News gathering for the iPod generation - Press Gazette

News gathering for the iPod generation

Paparazzi screams rise to a crescendo like football fans cheering on a team that's about to score and the flicker of flashing camera bulbs bounces off the glass doors at the Royal Opera House.

Moments later supermodel Naomi Campbell sashays through the door resplendent in a silver number with designer John Galliano on her arm.

Welcome to the world of ITN Multimedia's showbiz journalists — reporters who are charged with providing footage to an audience increasingly keen to consume their news as it happens via mobile phones.

Pictures from the GQ Man of the Year Awards, tonight's event, are like gold dust for the ITN crew and according to showbiz editor Natalie Pirks, there should be enough news here to be stretched out over a week's worth of bulletins — and then some.

Last week Virgin Mobile announced that it is to launch the first live mobile TV service in the UK on 1 October.

It will allow mobile phone users to watch real-time programming on ITV1, Channel 4 and E4, broadcast via the existing national commercial DAB digital radio network on a trial basis for 12 months.

Yet for the past three years, ITN's Multimedia division has been creating content specifically for mobile phones.

It was the first company in Europe to make video news specifically for mobile, and in May 2005 launched a made-formobile 24-hour news channel on MobiTV.

So how does the approach to news gathering of the showbiz team, the only journalists in the multimedia division who film their own footage, differ from the traditional celebrity-focused shows such as GMTV's Entertainment Today?

"The content gained by ITN is going to end up on mobile phones and that market is quite young so we have to go with a certain angle as well that GMTV wouldn't necessarily be interested in," says Pirks.

Salacious gossip The result is that a lot of ITN multimedia's content focuses on who's sleeping with who and other more salacious gossip, while GMTV has a less tabloidy approach.
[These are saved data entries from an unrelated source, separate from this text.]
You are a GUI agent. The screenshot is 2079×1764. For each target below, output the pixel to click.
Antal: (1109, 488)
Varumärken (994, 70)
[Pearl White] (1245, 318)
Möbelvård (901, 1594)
"If you think about it, if you have two things offered on your mobile phone — Lilly Allen slags off Paris Hilton or Rod Stewart and Penny Lancaster are going to have another baby — one thing is going to make you more money and at the end of the day we are a revenuedriven service and we have to think about which things are going to appeal," Pirks says.

Six million users download ITN showbiz content each month.
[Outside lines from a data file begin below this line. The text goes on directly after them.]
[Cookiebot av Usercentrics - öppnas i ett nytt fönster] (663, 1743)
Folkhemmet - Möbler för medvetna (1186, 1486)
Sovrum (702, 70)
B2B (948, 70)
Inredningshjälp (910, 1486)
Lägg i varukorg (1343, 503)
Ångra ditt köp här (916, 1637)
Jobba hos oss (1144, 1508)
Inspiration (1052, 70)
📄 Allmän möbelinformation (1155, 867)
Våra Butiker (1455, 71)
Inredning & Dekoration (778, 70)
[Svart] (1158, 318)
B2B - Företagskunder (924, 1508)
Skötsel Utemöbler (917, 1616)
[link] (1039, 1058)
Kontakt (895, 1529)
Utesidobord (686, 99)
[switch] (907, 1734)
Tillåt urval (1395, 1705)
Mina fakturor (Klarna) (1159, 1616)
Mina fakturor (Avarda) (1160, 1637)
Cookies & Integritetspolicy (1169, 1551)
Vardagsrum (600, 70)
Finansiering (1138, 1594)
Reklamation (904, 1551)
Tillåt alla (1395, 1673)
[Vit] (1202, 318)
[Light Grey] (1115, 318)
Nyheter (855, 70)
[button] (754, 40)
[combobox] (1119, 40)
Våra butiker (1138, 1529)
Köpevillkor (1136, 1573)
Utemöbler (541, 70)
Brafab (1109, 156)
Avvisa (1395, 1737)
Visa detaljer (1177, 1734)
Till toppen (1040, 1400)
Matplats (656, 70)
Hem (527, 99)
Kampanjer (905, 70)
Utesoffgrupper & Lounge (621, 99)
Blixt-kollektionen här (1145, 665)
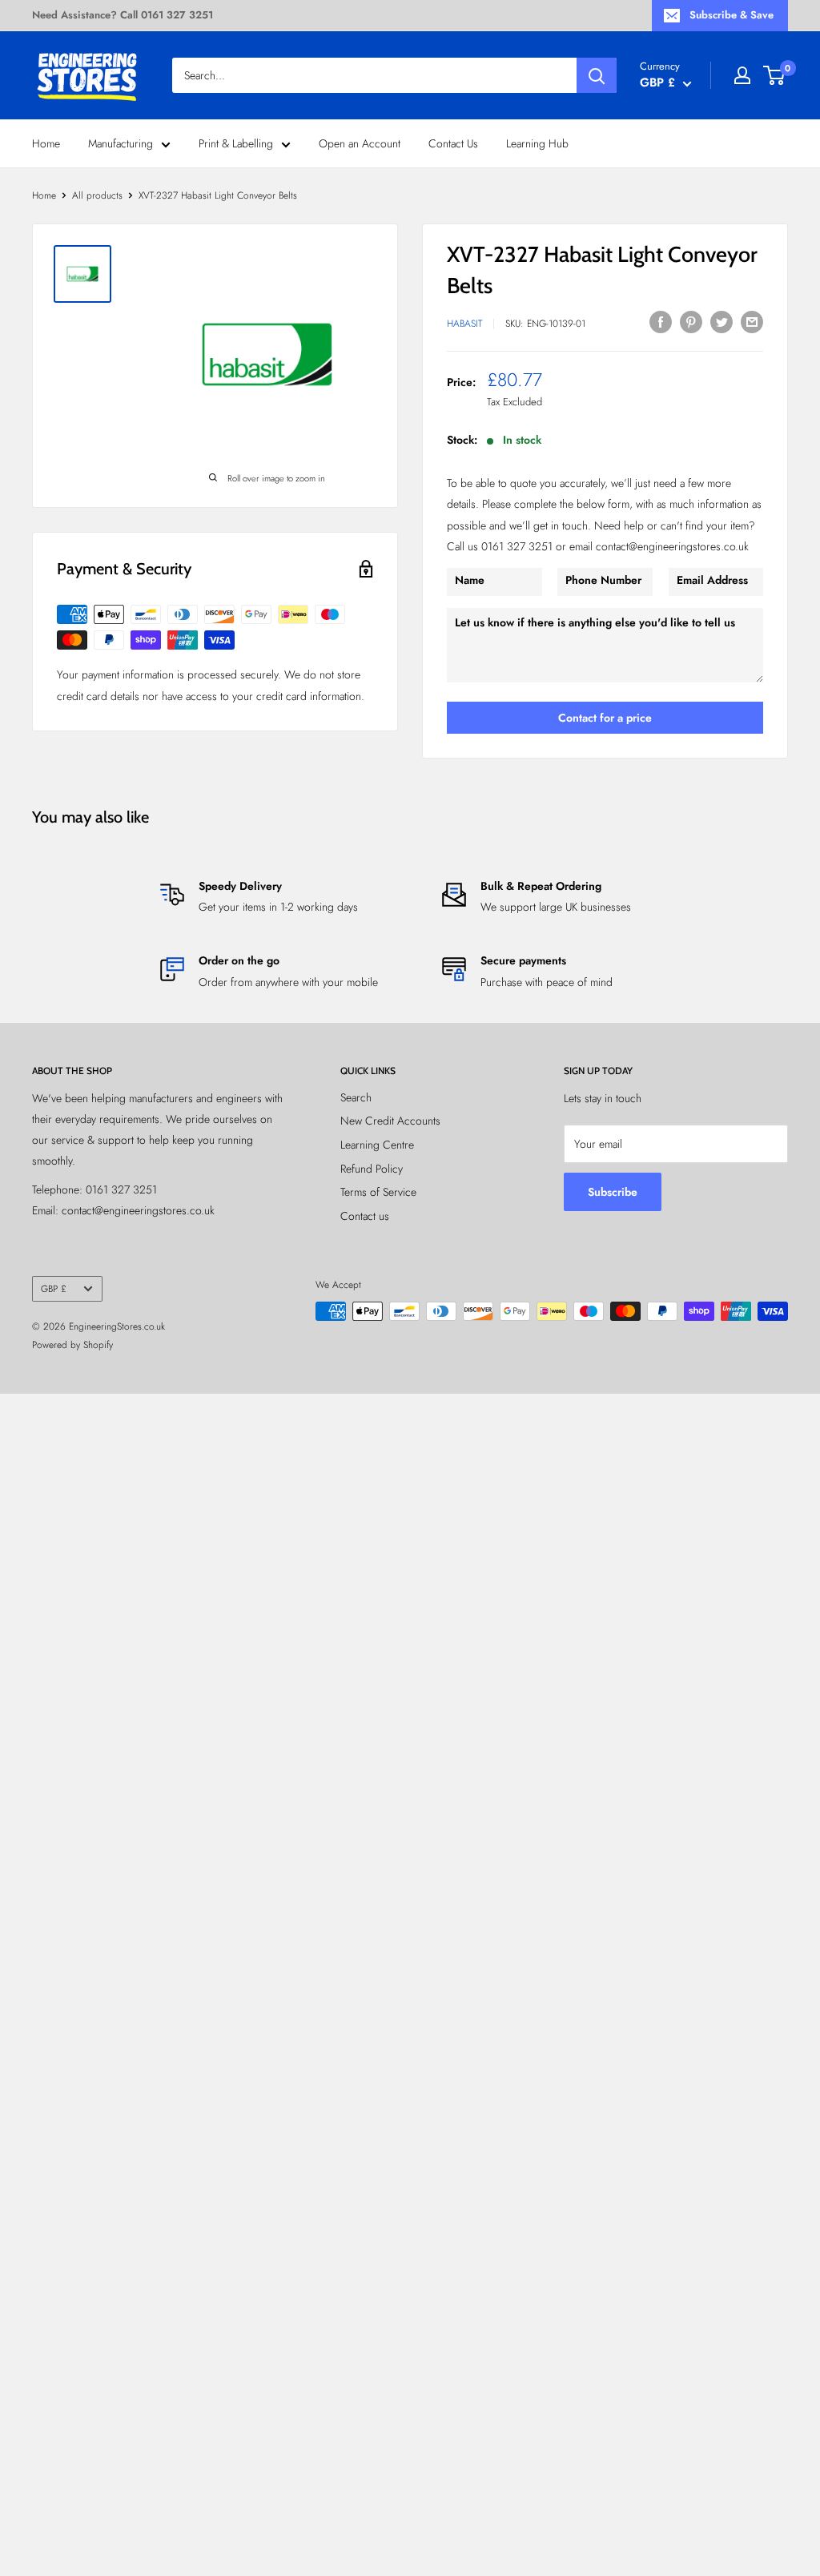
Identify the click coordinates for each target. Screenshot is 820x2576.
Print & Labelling (236, 143)
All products (97, 195)
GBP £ (53, 1288)
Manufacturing (120, 143)
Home (46, 143)
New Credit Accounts (390, 1121)
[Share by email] (752, 321)
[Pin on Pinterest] (691, 321)
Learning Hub (537, 143)
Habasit (464, 323)
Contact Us (453, 143)
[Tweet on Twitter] (721, 321)
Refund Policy (371, 1169)
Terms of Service (378, 1192)
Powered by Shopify (72, 1345)
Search (356, 1097)
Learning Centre (377, 1145)
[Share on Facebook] (660, 321)
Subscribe (612, 1192)
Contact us (364, 1216)
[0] (775, 75)
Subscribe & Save (731, 14)
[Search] (597, 75)
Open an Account (359, 143)
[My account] (742, 75)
The showbiz team consists of three reporters who cover events on rotation.

Working with one cameraman, they are constantly looking for footage that can be slotted into different genres — ITV mobile produces news, sport, business and showbiz bulletins which are rotated every 15 minutes.

For example an interview with Jamie and Louise Redknapp provides material for both sport — Jamie on England's start under Steve McClaren — and showbiz, as Louise gives her tip for GQ Man of the Year.

Long after the other crews have disappeared, Pirks and cameraman Jay are still working the beat, waiting for the star of the night, Justin Timberlake, to appear. They are the only TV crew with backstage access, which means hanging around for yet more juicy gossip.

"It's taken us ages to get to this point," says Pirks. "A couple of years ago we would have been stuck down the end of the queue with everyone else."

ITN Multimedia managing director, Nicholas Wheeler, says that while Pirks has done a brilliant job in promoting the showbiz side of what the mobile news team does, there is still a long way to go in convincing organisations that mobile news matters.

"A PR person needs to be able to evaluate where her product — whether that's a star or anything else — has gone. We think they need to take more reconnaissance of what mobile and broadband can deliver," he says.

"Young people are looking at mobile. A lot of this showbiz stuff is targeted at young people. It is absolutely vital that they [PRs and advertisers] make use of that."

Wheeler is dismissive of any suggestion that the world of celebrity is any less "newsworthy" than home affairs or international politics.

"Showbusiness is still news. The thing about showbiz news is that it is more transportable," he says. "UK news isn't necessarily of any great interest in other countries, but Madonna breaking her arm or Tom Cruise having a baby are international stories, which makes them more transportable. There is a continuing interest in all media in what stars do, what they're up to and what they wear."

According to Wheeler the growth in popularity of sites such as YouTube and MySpace has meant the company has had to look at the type of content that it produces and the way in which it is packaged.

Yet he remains optimistic that ITN Multimedia will withstand any challenges that the Web 2.0 will throw up.

"In the past three years our speciality is five stories in 90 seconds. It's short, sharp and bright," he says. "It's a utility information that gives people what they want, when they want it. This concept of the iPod generation taking control of their media is very interesting."